• _WORK ORDER_
Gather each line in the entries that includes the string "chat".

• _Saved data entries_

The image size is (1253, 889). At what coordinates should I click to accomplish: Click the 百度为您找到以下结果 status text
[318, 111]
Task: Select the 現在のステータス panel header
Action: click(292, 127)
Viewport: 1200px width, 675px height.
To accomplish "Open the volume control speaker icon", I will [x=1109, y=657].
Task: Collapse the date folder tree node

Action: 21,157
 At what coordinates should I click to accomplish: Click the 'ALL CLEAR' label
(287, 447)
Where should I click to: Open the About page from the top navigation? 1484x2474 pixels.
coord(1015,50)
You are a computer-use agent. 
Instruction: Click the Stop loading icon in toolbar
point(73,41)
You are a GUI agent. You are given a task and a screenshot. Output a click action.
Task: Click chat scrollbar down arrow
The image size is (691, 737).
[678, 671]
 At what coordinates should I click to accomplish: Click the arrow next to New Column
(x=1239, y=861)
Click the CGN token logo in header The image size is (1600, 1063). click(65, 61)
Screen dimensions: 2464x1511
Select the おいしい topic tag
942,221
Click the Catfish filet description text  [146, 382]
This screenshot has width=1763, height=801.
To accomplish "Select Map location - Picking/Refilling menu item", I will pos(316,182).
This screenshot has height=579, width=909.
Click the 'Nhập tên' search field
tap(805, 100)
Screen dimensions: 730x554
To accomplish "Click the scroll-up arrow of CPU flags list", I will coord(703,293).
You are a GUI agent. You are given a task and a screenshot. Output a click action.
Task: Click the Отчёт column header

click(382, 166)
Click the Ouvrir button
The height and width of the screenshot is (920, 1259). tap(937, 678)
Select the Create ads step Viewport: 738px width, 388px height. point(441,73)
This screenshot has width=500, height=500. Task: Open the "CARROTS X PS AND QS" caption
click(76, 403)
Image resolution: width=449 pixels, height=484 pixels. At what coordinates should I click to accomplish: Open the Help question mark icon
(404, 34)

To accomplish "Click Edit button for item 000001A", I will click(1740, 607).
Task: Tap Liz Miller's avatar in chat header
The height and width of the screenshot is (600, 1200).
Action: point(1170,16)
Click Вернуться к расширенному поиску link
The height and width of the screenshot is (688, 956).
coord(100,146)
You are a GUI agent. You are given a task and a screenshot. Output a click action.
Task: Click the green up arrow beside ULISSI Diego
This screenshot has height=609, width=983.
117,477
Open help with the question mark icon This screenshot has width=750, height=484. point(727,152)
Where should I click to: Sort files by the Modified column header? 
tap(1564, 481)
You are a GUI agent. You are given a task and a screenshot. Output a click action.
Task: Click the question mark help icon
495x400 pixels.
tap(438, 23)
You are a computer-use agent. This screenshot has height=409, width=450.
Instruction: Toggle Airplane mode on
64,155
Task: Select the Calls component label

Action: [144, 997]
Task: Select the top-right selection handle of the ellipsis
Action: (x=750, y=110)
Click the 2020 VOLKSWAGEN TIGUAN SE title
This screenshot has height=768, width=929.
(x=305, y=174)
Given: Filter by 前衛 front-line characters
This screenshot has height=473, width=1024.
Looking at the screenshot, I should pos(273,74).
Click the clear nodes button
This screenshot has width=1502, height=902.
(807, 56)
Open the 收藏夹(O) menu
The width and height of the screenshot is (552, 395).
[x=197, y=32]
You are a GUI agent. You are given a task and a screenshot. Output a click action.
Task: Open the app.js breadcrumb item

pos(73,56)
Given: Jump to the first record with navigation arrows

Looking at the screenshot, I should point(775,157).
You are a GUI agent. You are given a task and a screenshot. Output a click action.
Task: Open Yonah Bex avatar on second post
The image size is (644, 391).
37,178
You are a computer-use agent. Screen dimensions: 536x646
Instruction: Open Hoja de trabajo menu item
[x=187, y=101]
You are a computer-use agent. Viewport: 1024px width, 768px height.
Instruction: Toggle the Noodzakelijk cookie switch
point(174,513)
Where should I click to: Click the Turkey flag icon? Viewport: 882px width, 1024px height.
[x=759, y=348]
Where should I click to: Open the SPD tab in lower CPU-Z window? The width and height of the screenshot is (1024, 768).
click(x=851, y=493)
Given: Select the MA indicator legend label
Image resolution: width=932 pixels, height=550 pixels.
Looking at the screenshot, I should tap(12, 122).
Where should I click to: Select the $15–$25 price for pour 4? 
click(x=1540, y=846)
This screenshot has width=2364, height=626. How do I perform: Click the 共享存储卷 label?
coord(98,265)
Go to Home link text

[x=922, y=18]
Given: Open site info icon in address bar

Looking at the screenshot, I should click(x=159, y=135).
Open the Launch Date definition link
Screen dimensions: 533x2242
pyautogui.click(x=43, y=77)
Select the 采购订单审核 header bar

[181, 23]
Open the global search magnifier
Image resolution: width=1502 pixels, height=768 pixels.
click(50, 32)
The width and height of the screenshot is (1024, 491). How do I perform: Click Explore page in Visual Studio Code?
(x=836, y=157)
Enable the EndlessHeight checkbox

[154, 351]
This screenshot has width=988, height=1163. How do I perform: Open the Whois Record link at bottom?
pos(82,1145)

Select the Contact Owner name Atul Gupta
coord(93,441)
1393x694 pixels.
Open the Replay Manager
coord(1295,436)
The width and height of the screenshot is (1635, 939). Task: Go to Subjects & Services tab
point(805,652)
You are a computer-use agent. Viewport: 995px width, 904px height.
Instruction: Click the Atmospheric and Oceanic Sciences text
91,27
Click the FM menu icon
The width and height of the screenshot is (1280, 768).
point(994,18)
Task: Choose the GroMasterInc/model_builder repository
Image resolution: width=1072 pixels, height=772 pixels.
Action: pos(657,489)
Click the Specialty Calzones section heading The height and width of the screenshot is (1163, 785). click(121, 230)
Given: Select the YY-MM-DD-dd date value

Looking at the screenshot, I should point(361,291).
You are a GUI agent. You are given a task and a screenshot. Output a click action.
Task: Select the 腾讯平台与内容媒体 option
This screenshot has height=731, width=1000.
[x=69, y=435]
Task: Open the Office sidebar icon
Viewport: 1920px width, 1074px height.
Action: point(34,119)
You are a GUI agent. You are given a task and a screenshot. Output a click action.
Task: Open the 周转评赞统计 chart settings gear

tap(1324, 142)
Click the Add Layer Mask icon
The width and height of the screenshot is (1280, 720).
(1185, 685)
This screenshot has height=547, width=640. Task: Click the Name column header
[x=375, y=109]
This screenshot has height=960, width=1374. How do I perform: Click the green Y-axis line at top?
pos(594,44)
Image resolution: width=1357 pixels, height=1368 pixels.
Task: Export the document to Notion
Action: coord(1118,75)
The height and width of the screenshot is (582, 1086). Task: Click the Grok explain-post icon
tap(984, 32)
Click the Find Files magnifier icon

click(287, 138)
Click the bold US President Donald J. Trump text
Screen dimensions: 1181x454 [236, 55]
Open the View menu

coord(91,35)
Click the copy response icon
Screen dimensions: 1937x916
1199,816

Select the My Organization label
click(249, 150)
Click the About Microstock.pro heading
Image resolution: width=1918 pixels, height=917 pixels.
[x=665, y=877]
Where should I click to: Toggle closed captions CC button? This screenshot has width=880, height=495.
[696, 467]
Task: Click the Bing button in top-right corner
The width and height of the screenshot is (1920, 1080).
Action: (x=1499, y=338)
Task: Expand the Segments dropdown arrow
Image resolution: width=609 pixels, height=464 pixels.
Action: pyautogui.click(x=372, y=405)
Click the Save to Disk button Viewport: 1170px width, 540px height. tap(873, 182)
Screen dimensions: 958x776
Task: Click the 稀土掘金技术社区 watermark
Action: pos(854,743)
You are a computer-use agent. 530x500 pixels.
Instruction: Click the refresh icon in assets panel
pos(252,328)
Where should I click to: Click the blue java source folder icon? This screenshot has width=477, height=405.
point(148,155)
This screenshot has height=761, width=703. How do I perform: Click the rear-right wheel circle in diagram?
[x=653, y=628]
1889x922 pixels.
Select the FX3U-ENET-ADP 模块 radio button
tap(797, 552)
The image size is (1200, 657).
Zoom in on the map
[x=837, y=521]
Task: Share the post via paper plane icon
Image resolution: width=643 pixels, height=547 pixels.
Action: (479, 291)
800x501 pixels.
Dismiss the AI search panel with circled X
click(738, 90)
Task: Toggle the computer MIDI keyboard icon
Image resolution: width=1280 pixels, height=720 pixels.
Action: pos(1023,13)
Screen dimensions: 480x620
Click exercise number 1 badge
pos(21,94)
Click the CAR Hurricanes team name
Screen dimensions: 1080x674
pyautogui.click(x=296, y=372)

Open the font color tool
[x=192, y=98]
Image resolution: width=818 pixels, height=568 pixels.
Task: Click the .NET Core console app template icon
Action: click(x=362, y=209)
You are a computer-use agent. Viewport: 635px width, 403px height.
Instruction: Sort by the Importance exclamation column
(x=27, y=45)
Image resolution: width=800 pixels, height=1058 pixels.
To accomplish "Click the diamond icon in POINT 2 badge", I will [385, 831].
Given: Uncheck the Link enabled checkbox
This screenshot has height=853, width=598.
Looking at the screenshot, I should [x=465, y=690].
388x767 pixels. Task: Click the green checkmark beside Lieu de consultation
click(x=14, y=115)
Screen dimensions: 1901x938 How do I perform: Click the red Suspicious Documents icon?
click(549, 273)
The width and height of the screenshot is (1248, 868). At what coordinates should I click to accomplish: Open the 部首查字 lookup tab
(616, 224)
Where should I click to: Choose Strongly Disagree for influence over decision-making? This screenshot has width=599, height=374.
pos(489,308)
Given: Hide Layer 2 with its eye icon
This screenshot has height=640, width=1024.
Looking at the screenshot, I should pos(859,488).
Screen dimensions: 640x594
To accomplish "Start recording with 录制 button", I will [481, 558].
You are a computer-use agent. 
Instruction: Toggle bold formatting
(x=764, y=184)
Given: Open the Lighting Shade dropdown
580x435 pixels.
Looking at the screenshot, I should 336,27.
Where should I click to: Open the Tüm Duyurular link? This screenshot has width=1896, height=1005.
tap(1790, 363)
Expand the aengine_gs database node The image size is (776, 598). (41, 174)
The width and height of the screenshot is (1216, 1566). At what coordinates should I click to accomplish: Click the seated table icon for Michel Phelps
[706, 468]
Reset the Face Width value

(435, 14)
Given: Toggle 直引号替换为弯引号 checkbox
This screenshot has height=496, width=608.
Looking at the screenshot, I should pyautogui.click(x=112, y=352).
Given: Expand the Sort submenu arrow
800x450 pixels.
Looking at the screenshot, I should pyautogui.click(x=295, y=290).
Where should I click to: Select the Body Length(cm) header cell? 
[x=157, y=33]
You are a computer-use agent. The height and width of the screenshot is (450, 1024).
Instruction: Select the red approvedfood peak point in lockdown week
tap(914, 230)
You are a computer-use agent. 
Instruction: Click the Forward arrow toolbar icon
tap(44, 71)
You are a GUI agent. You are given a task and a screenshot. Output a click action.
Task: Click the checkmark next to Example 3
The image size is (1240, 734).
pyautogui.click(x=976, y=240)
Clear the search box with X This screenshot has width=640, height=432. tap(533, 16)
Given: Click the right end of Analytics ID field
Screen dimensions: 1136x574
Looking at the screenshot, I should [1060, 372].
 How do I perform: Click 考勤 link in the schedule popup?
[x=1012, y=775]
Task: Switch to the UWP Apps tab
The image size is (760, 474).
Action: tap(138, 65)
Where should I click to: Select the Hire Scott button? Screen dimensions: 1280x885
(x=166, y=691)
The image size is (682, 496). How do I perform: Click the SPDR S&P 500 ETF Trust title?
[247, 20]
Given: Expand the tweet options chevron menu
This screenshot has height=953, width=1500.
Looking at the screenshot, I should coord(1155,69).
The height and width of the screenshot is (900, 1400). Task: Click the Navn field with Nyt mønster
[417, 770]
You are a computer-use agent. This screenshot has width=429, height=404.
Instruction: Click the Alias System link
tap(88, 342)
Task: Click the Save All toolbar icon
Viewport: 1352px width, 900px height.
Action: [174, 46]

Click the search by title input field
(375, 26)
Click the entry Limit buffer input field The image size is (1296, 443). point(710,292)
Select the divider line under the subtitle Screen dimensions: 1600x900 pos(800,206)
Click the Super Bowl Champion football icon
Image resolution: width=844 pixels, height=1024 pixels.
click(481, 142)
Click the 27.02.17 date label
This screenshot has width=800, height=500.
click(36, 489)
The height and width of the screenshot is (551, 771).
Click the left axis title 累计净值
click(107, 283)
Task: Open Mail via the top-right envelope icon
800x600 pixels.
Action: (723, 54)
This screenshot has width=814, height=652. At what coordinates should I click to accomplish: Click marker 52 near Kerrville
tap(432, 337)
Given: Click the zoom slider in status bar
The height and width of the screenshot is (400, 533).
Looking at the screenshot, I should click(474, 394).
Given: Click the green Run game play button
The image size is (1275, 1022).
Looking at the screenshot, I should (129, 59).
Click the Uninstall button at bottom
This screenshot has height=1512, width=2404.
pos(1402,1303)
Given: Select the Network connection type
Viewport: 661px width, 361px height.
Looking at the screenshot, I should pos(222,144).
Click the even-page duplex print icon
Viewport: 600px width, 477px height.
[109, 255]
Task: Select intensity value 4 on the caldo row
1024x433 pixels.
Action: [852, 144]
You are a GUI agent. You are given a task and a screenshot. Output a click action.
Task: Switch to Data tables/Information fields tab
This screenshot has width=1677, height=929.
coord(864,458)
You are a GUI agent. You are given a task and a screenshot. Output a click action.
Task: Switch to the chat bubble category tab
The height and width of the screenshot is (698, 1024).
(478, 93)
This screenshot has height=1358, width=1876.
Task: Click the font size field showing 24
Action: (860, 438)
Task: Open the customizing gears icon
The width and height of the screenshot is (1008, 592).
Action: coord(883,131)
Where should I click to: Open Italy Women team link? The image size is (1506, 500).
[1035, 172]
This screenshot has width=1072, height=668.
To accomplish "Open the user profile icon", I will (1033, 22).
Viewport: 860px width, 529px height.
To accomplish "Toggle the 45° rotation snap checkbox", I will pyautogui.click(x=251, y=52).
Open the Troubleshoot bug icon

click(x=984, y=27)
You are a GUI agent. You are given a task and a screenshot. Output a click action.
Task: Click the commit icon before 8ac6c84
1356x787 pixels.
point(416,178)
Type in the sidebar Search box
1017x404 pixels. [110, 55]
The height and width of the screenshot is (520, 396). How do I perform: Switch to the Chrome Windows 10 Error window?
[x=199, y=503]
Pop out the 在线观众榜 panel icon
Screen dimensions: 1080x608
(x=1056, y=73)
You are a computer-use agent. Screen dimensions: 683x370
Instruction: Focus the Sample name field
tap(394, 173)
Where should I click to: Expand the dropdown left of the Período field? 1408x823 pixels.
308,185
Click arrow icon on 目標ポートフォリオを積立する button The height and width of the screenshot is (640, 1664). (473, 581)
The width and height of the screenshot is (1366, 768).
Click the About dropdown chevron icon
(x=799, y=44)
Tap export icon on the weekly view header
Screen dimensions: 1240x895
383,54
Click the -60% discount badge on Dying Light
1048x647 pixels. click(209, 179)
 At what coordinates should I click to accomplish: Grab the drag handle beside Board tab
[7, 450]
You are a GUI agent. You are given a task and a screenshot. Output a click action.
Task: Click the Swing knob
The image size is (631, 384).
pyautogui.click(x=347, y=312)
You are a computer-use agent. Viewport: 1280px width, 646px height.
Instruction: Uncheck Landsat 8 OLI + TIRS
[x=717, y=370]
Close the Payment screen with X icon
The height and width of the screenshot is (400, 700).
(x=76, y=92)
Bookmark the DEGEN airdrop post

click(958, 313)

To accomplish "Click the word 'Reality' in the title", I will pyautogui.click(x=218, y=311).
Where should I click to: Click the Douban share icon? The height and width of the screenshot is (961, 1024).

• _OUTPUT OF THE TASK_
Task: Click chat scrollbar down arrow
Task: Tap Liz Miller's avatar in chat header
Task: Switch to the chat bubble category tab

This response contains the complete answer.